Так мы и сделали. Букет не вмещался в эмалированное ведро, которое Оська раздобыл невесть где. Но вся затея едва не провалилась глупейшим образом. Четвертым за Дашенькиным столом сидел молодой литературовед с вывернутой верхней губой: когда он говорил или улыбался, розовый подбой выгибался наружу, образуя как бы третью губу. Но он подавал большие литературные надежды, и в научной среде его ценили. И позволяли занимать Дашеньку до приезда жениха. Когда семья явилась к завтраку и обнаружила на столе клумбу обрызганных влагой роз, Дашенькина мать, то ли в искреннем заблуждении, то ли предвидя тягостные последствия галантного дара, осклабилась белозубой людоедской улыбкой и притворно-сердито накинулась на трехгубого:
— Ах, Игорь, вы, право, невозможны! Я так и знала, что от вас жди сюрприза!
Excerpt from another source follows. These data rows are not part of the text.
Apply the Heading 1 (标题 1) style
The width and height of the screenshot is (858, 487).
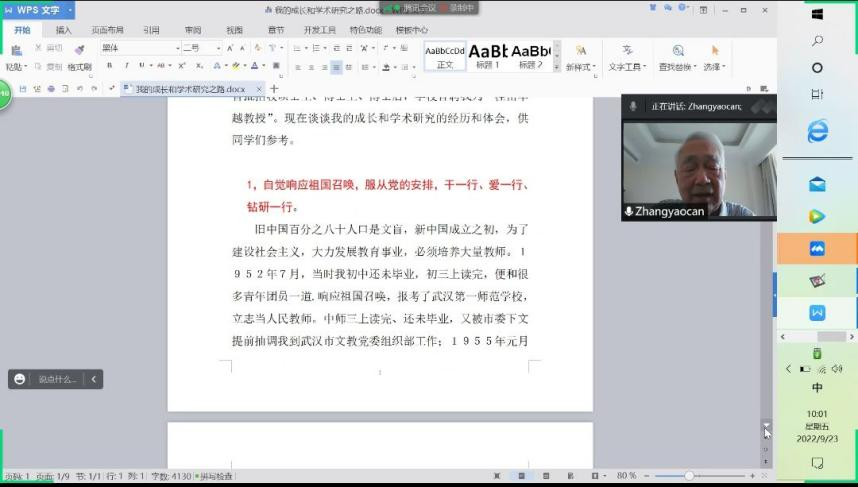click(x=488, y=54)
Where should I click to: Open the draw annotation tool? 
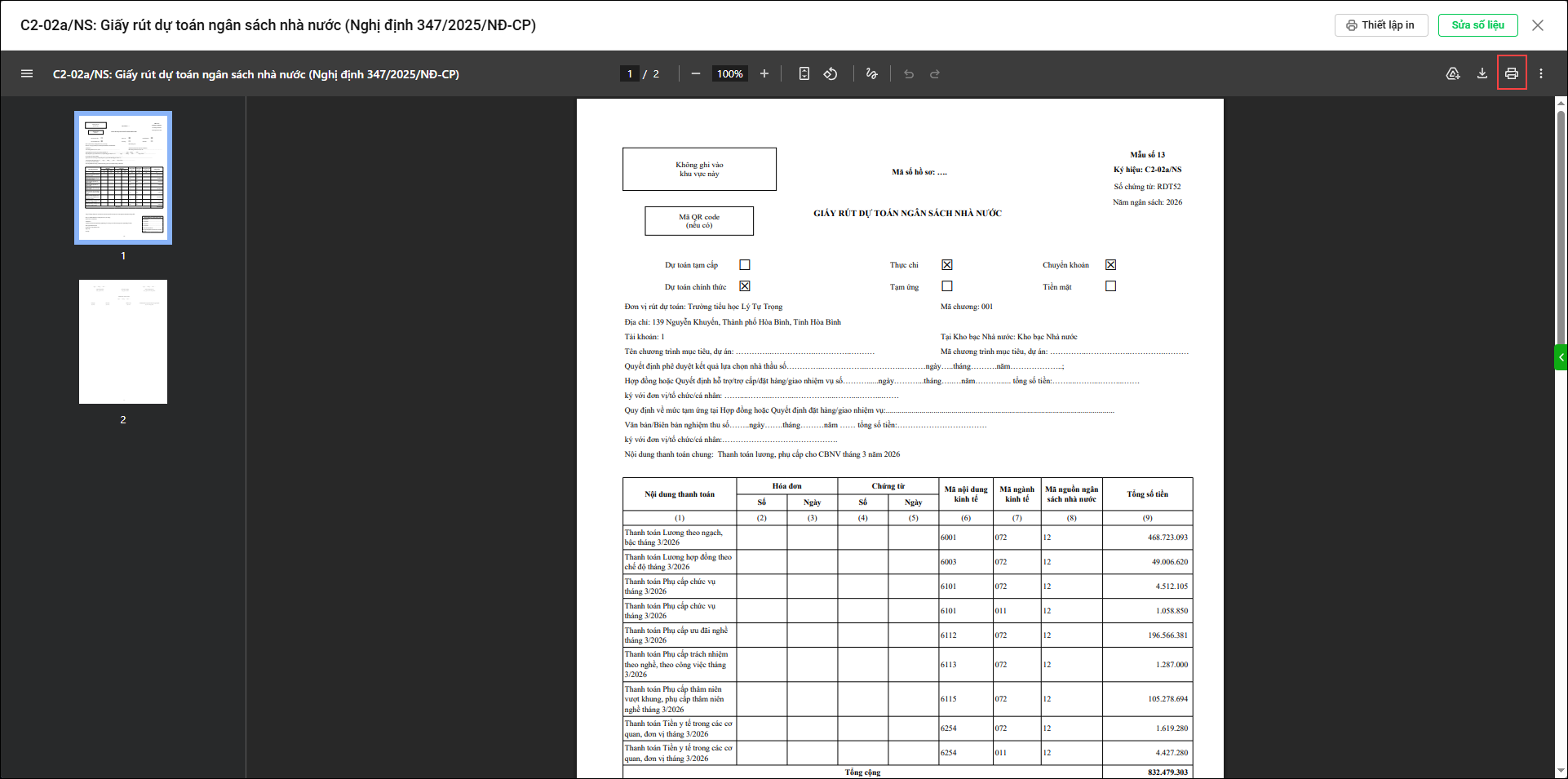click(871, 74)
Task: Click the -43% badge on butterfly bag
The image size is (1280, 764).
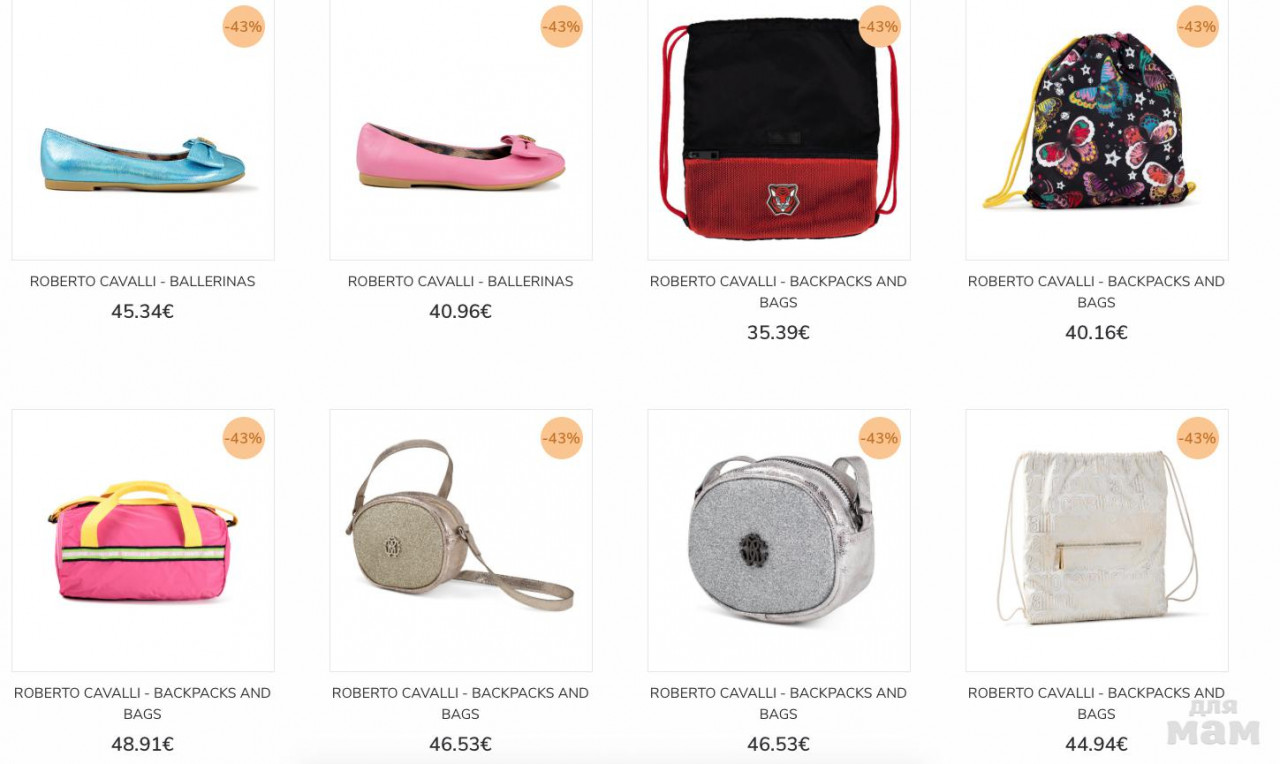Action: pos(1197,27)
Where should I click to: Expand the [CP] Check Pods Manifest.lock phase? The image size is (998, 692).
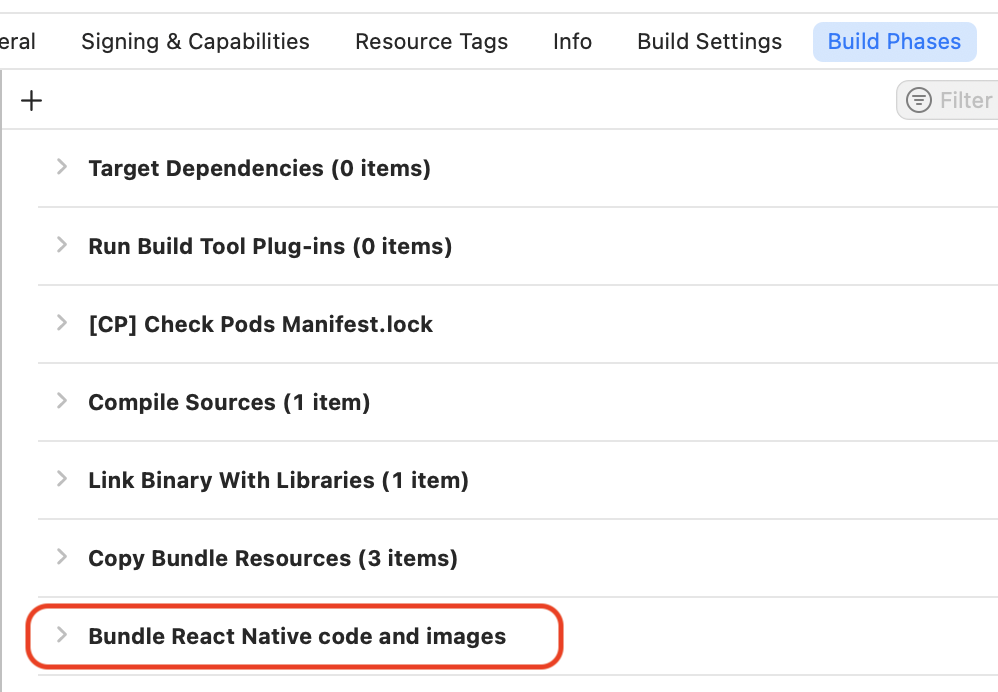(x=61, y=324)
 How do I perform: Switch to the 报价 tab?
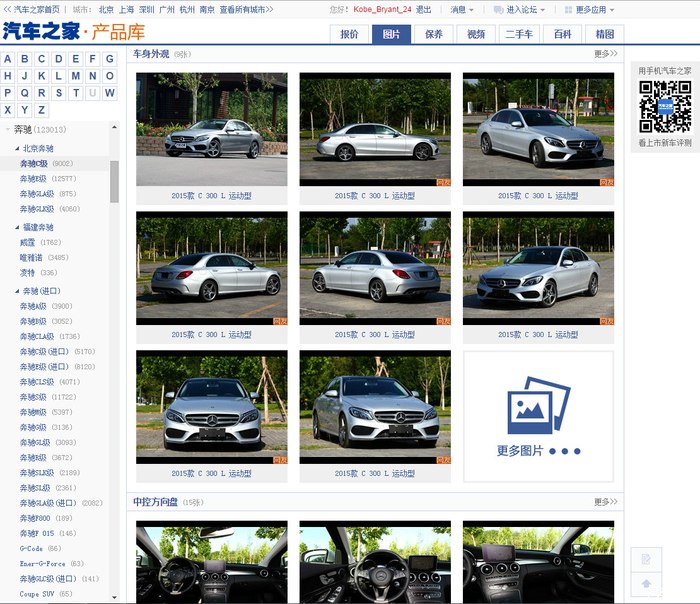349,34
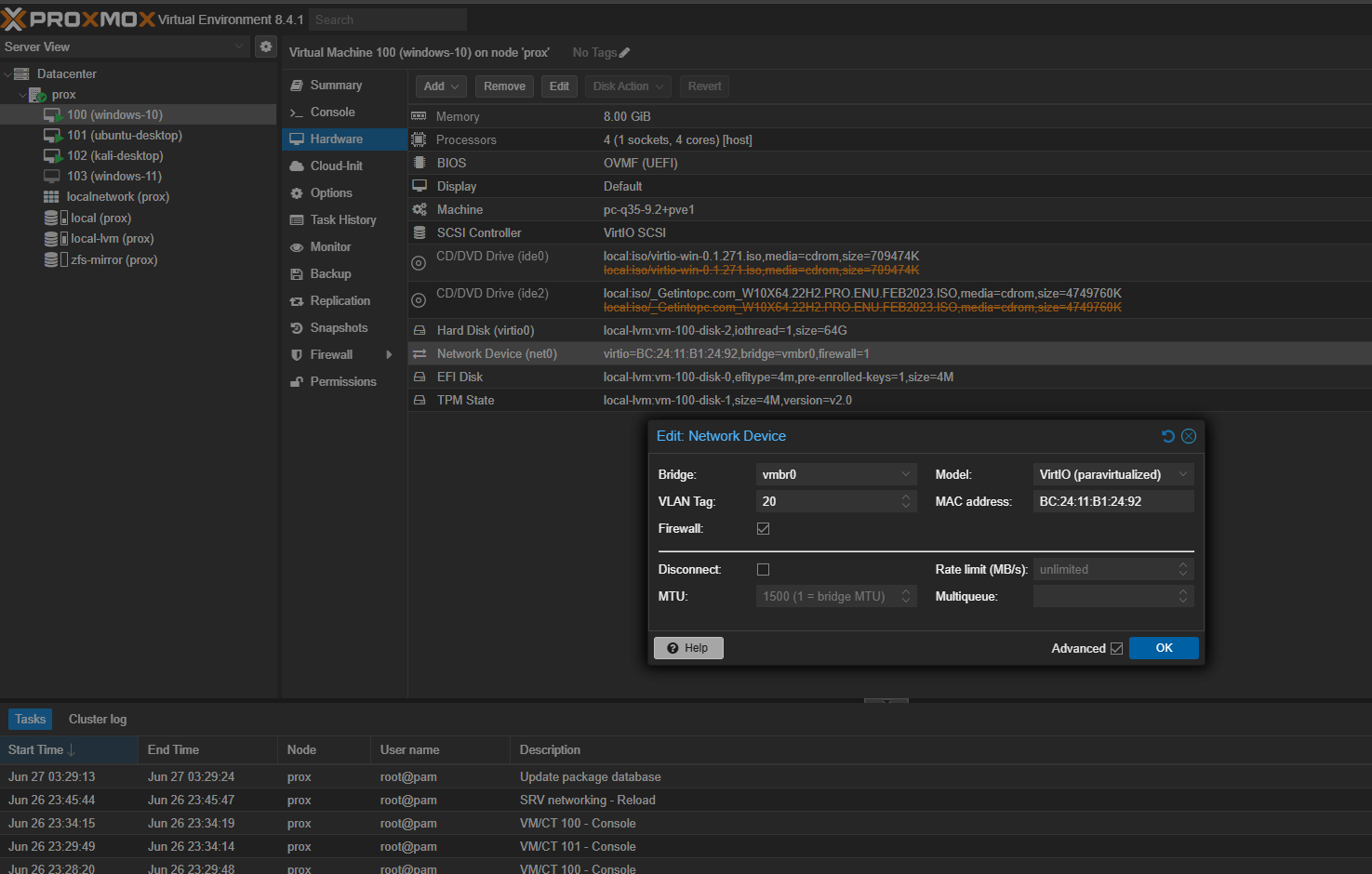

И этот гад, вместо того чтобы отвести от себя лестные подозрения, выпятил с довольным видом третью губу и застенчиво потупил рачьи — за толстыми стеклами — глаза мол, каюсь, но такой уж я парень! Я молчал, убитый горем, но Оська был на страже. С величайшей развязностью он подошел к профессорскому столу, поздоровался, назвал Дашеньку «таитянкой» и сообщил, что милиция ищет злоумышленника, оборвавшего розарий МАИ. Трехгубый побледнел и пролепетал, что не повинен в этом ни сном ни духом.